Let’s see, what else? The stream in my parents yard should be finished tomorrow, which is real exciting. It’s very cool. Very very cool. And, on Thursday sod finally shows up so we’ll have a front yard up there too. Finally! After almost 3? years of living there, grass shows up. It’s very very welcome!

I’ve had a good summer so far, learned a lot, and done some good improving of myself. I’ve focused a lot on my own faith, and letting it be tried. The world has given in so much to ‘instant gratification’ anymore that actually putting effort in to anything to get a result is almost unheard of. This is so contrary to growth, specifically in the area of faith. There are so many blessings out there to be had, but we’re so tied up in instantly recieving that we don’t let ourselves be tested and tried in that which we want, so we never recieve. Well, there are some things that I want, and that I feel that I have been promised I’ll be given, but there has definately been a price to pay. I have definately had my faith tried. And I feel that I am doing pretty good. I’m already seeing the blessings of my efforts, and I’m encouraged all the more to keep it up, and to ask to have my faith tried even more. Some days it’s very hard, but the reassurances in my heart tell me that I’m doing what I’m supposed to be doing. And for this I am glad, and for this I keep on going.

The title of this post is ‘Faith to Walk on Water’. Do I have it? I’d like to… and the only way to do that is to let my faith get tried and proven in the dark.
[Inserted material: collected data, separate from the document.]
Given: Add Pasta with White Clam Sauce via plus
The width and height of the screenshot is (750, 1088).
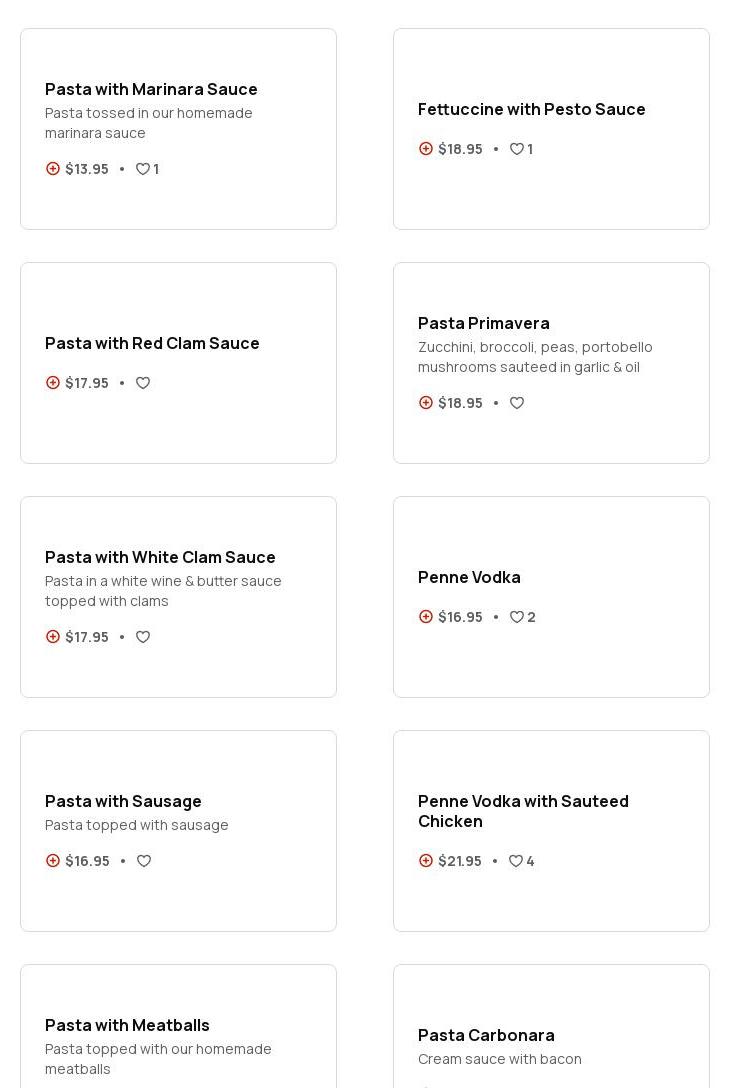Looking at the screenshot, I should (53, 637).
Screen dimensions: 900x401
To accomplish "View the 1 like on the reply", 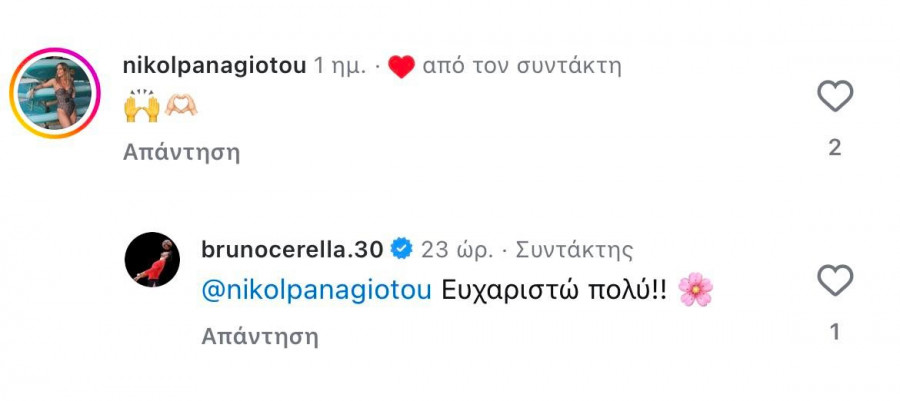I will tap(835, 332).
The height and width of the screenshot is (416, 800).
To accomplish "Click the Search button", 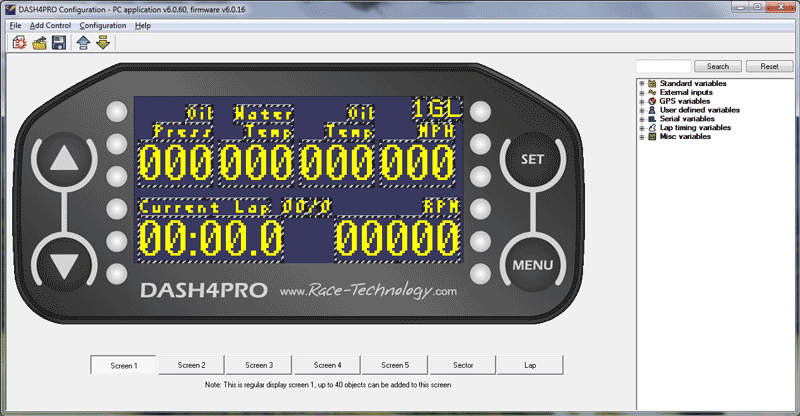I will pyautogui.click(x=718, y=66).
Faith to walk on water does not mean going up to the edge of the water and dipping your toe in to see if it submerges or gets wet… Faith to walk on water is not even thinking that you’ll sink, but walking confidently right into water, nothing doubting… and suddenly finding yourself not submerged. You may get in to your knees before this happens, but you have to prove that you believe, even know, that you can walk on the water, and that you trust in the faith that you have that it will happen.

Anything is possible when you ask and have the faith to be tried. It’s not instant, but it’s certainly gratifying. Moreso than I think we can even comprehend.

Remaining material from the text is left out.